So much for drama.
By BOB DUTTON
The Kansas City Star
Sure, it was almost certain to happen at some point this week — the Detroit Tigers celebrating a division title at Kauffman Stadium. They came into this season-ending, three-game series with a three-game lead over second place Chicago.
It happened Monday, with a huge assist from the Royals in a 6-3 victory.
David Lough’s muff on a two-out fly to center in the sixth inning led to four unearned runs. It turned a 2-0 lead into a 6-0 cushion, and the Tigers rolled from there. Chicago’s 11-0 victory at Cleveland became a footnote.
“I just turned the wrong way,” Lough said, “and when I turned back, the ball was dying. It just dropped like a knuckleball. I had it in my glove. It just popped out. It cost us some runs. I feel terrible.”
The end came when Detroit closer José Valverde retired Alcides Escobar on a grounder to short. That ignited a fairly tame on-field celebration that carried into the clubhouse.
“You’ve got to take your hats off to them,” Royals manager Ned Yost said. “They had a great year and won the division. They’ve got starting pitching. They’ve got power. They’ve got a good bullpen. So I imagine they’ve got a chance to go pretty deep.”
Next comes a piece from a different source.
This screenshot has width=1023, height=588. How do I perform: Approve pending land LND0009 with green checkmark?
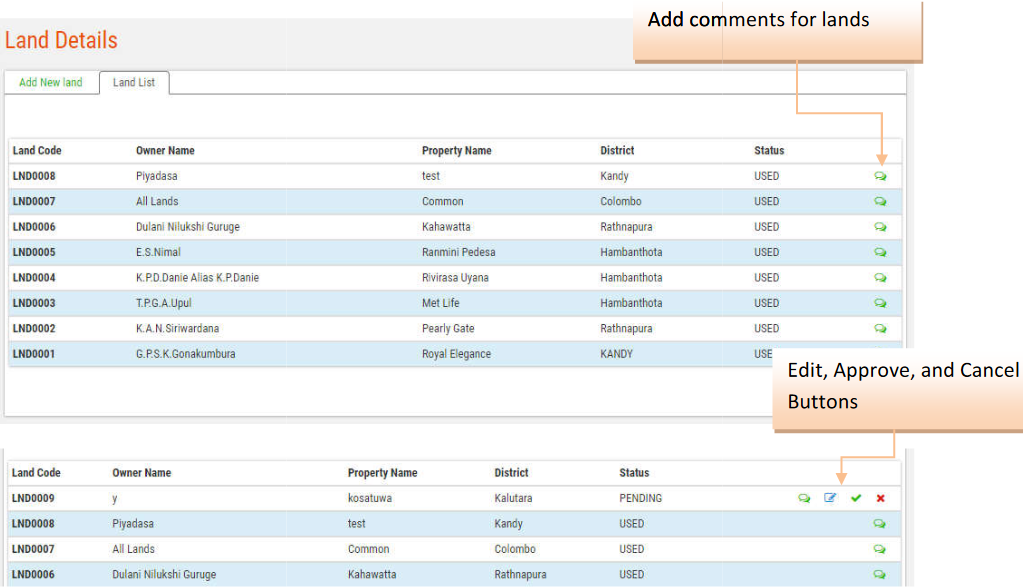[856, 498]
The Tigers should send a few bottles of champagne across the hall. The Royals went 12-6 this season against the White Sox but have just four victories in 16 games (with two remaining) against the Tigers.
While Lough’s error was decisive, Detroit amassed 14 hits, including four by Miguel Cabrera who, for the first time, has the undisputed lead in all three Triple Crown categories with 44 homers, 137 RBIs and a .329 average.
Cabrera’s homer ignited the five-run sixth inning against Royals starter Bruce Chen.
Cabrera’s blast was a one-out dart into the right-field bullpen.
“I feel he was looking for that pitch the whole night,” Chen said. “I pitched differently to him three times. Then he got the pitch that he wanted, and he didn’t miss. He’s a very good hitter. I jammed him one time, and he got a base hit.”
Chen finished the season 11-14 after giving up six runs in 52/3 innings. Only two runs were earned.
“We just couldn’t stop the bleeding,” Chen said. “They’re the American League Central champions … they have good pitching and a good lineup. They got hot, and they got hot at a good time. Kudos to them. They’ve played very well.”
The Tigers knew early that they probably needed a victory to clinch the division crown because Chicago, playing an hour earlier in Cleveland, jumped out to a big lead.
Detroit starter Rick Porcello, 10-12, worked five scoreless innings but, even with a 6-0 lead, departed after surrendering Alex Gordon’s leadoff homer in the sixth inning.
Al Albuquerque, Octavio Dotel, Joaquin Benoit and Valverde closed out the victory. Valverde got his 35th save in 40 chances.
The Royals had chances to mount comebacks in the sixth and eighth innings, but Jeff Francoeur misfired twice in key situations.
First, he grounded into a run-scoring double play with the bases loaded and no outs in the sixth against Albuquerque. Francoeur then tried to stretch an RBI single into a double with two outs in the eighth against Benoit after Salvy Perez already reached.
Center fielder Austin Jackson threw out Francoeur at second.
“Stupid play,” Francoeur said. “I know better than that, especially with a chance for the tying run (to come to the plate). … Maybe that’s something you try in the third or fourth inning but not the eighth.”
The Royals went quietly in the ninth against Valverde, which left them with eight losses in their last nine games. At 71-89, they still need one more victory to surpass last year’s total.